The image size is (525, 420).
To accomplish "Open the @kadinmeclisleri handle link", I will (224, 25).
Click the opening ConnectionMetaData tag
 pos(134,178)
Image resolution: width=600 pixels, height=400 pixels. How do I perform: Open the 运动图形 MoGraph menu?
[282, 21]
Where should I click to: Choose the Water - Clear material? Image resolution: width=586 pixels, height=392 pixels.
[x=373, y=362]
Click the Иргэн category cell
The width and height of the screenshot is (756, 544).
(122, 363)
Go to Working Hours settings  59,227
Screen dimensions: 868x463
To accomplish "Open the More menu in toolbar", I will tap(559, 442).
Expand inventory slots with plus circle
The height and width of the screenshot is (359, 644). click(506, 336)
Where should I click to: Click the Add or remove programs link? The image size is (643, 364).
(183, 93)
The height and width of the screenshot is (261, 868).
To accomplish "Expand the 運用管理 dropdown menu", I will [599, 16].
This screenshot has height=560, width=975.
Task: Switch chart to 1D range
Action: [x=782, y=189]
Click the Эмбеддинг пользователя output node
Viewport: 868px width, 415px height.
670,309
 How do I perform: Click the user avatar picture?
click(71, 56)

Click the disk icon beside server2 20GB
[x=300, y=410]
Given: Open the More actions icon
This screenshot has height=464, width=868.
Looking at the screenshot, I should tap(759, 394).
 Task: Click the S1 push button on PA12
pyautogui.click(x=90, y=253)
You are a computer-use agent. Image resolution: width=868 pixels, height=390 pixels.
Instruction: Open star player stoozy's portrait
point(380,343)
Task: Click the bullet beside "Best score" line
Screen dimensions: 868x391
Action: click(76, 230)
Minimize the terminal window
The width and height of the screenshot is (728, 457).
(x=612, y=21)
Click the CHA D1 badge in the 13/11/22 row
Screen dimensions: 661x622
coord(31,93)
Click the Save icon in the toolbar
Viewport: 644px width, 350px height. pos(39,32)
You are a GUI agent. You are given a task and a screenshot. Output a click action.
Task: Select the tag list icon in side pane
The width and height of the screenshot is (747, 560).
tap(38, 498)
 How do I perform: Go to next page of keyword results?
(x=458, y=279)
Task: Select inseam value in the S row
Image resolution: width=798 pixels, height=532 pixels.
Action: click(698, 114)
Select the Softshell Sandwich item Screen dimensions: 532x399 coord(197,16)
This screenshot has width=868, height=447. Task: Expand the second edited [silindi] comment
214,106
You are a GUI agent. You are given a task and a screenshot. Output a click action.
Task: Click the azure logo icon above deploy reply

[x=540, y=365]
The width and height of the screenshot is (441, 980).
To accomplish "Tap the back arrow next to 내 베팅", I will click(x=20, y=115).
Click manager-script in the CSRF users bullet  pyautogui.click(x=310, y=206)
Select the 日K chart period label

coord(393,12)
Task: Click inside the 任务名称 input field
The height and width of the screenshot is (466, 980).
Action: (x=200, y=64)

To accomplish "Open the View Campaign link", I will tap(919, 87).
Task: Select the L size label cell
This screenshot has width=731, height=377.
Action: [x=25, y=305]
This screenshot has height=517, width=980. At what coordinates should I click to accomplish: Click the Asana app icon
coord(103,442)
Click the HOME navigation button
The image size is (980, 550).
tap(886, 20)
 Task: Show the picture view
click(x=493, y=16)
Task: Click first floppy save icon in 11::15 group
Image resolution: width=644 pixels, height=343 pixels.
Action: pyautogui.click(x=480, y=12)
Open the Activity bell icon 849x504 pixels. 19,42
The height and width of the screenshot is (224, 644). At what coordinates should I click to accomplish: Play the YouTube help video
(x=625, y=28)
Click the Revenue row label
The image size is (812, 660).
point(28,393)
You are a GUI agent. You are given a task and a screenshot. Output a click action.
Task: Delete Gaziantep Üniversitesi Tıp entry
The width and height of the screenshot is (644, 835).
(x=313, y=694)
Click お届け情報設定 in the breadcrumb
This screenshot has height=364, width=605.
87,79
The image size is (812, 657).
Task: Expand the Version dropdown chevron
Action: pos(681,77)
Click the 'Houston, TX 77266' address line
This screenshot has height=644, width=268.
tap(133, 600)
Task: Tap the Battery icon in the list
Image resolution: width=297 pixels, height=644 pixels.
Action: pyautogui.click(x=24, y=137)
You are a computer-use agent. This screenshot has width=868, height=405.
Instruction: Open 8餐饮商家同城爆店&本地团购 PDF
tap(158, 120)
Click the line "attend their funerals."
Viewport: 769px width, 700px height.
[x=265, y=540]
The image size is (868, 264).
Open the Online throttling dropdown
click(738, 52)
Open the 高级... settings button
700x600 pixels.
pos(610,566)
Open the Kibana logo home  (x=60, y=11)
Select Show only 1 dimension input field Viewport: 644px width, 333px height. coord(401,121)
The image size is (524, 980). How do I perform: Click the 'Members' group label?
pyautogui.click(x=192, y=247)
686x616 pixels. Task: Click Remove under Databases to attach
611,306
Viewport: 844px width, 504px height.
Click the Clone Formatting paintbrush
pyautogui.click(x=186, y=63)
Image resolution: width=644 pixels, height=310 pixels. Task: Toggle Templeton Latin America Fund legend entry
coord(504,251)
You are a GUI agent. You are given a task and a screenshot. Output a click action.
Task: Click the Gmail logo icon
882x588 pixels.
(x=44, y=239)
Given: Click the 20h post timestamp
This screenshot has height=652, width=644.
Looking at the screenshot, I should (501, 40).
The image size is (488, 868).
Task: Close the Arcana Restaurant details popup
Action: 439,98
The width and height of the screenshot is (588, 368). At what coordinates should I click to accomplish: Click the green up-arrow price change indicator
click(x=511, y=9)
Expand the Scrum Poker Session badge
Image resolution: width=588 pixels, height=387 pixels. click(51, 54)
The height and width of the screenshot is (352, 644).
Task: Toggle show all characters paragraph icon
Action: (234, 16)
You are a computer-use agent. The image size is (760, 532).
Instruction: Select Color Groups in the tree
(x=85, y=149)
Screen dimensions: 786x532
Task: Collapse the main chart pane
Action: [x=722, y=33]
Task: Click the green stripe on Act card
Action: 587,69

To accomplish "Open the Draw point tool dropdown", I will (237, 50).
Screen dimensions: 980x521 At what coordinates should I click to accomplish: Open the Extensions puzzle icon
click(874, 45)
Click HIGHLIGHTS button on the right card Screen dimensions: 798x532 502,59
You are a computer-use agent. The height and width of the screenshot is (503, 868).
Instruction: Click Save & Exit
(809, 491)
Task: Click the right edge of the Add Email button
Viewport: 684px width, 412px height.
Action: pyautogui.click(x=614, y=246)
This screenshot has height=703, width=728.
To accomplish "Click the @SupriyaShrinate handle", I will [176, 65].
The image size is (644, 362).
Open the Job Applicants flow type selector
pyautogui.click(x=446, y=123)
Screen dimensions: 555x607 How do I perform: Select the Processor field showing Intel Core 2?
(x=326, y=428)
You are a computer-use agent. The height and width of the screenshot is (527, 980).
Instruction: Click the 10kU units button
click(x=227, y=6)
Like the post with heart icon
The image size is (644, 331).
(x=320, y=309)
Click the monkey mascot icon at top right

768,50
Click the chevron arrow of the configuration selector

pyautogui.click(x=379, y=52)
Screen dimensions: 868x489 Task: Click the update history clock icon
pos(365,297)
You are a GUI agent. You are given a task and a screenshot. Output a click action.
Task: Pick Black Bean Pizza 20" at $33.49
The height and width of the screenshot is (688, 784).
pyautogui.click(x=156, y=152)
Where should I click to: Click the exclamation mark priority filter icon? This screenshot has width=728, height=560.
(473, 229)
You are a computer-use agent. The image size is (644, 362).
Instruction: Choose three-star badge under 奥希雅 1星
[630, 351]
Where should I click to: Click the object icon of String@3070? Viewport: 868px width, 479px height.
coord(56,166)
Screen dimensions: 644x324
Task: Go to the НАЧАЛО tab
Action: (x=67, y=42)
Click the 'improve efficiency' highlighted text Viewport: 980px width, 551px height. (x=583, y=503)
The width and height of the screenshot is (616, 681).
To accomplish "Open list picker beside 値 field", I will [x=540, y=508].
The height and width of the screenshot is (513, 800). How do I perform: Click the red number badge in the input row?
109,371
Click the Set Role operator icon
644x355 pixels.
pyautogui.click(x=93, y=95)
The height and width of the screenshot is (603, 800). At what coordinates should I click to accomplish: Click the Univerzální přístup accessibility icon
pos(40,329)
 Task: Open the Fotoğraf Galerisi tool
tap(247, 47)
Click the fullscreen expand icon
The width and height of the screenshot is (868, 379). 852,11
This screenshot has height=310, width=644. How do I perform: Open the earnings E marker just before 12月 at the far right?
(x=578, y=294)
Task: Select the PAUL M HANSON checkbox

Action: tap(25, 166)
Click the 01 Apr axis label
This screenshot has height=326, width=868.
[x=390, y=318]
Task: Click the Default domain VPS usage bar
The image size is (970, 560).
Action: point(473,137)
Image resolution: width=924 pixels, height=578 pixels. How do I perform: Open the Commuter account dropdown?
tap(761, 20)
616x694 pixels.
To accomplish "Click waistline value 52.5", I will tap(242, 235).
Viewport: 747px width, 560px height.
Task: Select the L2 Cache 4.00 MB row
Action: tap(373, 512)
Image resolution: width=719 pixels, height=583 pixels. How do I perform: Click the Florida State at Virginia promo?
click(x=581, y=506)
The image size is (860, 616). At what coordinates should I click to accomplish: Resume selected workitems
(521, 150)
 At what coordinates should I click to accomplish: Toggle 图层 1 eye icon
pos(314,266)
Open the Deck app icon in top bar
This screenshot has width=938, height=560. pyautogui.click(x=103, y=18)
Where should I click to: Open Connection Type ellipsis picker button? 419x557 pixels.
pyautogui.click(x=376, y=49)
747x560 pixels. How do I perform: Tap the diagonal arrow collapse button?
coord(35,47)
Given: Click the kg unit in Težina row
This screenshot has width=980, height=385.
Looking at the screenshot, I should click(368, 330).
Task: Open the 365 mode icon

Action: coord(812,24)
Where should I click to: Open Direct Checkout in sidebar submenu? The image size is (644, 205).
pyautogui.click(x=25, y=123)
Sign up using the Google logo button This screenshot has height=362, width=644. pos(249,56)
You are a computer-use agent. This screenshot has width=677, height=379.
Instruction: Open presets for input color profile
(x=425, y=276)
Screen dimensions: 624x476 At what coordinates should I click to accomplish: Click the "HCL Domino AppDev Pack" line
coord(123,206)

━━━━━━

> [Task description]: Beginning at the line containing "Where should I click to: Open Connection", repeat each line exactly through the last line of the entries, and include no other lines.

> [Response]:
Where should I click to: Open Connection Type ellipsis picker button? 419x557 pixels.
pyautogui.click(x=376, y=49)
747x560 pixels. How do I perform: Tap the diagonal arrow collapse button?
coord(35,47)
Given: Click the kg unit in Težina row
This screenshot has width=980, height=385.
Looking at the screenshot, I should click(368, 330).
Task: Open the 365 mode icon

Action: coord(812,24)
Where should I click to: Open Direct Checkout in sidebar submenu? The image size is (644, 205).
pyautogui.click(x=25, y=123)
Sign up using the Google logo button This screenshot has height=362, width=644. pos(249,56)
You are a computer-use agent. This screenshot has width=677, height=379.
Instruction: Open presets for input color profile
(x=425, y=276)
Screen dimensions: 624x476 At what coordinates should I click to accomplish: Click the "HCL Domino AppDev Pack" line
coord(123,206)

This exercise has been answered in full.